Dopamine is like the Swiss Army knife of neurotransmitters: It is involved in movement as well as cognitive processes like motivation, reward and reinforcement. The brain is flooded with dopamine in response to an unexpected reward, making us feel good, and motivating us to seek that reward again. But it turns out that brain cells in mice receive spontaneous pulses of dopamine in the absence of a reward—an intriguing finding that David Kleinfeld, his graduate student Conrad Foo and their collaborators explored in a series of experiments.

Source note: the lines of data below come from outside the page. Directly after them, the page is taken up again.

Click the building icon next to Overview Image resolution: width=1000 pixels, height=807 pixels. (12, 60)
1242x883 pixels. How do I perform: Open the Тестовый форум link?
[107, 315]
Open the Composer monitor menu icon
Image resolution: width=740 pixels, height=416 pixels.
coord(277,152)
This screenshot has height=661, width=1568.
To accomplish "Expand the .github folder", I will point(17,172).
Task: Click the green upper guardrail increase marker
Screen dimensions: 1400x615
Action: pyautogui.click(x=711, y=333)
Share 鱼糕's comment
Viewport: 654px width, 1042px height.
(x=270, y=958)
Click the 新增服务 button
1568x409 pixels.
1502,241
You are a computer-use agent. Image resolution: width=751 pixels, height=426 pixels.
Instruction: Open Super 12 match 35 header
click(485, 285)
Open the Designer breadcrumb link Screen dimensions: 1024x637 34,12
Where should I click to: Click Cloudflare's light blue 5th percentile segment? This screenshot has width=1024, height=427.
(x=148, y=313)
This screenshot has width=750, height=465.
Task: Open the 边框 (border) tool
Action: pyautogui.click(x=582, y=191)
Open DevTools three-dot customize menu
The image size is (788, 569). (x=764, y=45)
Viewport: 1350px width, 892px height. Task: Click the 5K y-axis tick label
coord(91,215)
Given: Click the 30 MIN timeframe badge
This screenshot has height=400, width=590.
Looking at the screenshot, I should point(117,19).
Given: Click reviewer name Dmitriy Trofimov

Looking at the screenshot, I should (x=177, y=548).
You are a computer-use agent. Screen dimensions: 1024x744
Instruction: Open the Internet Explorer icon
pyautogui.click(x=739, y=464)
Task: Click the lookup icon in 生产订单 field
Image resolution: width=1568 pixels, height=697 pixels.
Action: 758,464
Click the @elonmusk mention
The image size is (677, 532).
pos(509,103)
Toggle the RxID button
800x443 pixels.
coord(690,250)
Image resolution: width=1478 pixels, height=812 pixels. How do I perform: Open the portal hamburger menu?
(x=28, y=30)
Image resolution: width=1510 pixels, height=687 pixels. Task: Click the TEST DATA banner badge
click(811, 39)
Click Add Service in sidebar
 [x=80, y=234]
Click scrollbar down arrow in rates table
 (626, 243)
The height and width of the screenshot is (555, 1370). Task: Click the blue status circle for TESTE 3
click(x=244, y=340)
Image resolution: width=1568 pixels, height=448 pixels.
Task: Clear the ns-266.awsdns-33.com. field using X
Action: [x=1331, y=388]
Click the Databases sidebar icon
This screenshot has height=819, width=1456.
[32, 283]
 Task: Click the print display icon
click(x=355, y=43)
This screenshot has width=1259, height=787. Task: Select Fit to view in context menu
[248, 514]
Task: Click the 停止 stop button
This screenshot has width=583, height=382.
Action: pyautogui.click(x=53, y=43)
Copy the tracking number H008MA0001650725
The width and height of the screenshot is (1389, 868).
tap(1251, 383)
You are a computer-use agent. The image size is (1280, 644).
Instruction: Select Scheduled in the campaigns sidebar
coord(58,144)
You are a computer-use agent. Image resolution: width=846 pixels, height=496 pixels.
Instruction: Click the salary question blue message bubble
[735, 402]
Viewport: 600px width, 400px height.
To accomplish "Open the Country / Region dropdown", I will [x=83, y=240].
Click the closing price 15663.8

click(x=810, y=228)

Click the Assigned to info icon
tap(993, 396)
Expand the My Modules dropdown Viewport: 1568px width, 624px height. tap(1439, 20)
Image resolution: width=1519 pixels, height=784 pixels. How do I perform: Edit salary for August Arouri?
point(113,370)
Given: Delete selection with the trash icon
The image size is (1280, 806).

They sought to understand whether the animals were aware of these random dopamine impulses and also whether they could control them, in much the same way that dopamine levels are elevated in animals that anticipate a big reward. Surprisingly, they found that the mice are aware of the pulses and can wilfully manipulate them. The team suspects that these bursts of dopamine help mice with behavior planning such as foraging or finding a mate—behaviors that are essential to survival. Kleinfeld is a professor of physics and of neurobiology at the University of California, San Francisco, where he is also affiliated with the Kavli Institute of Brain and Mind.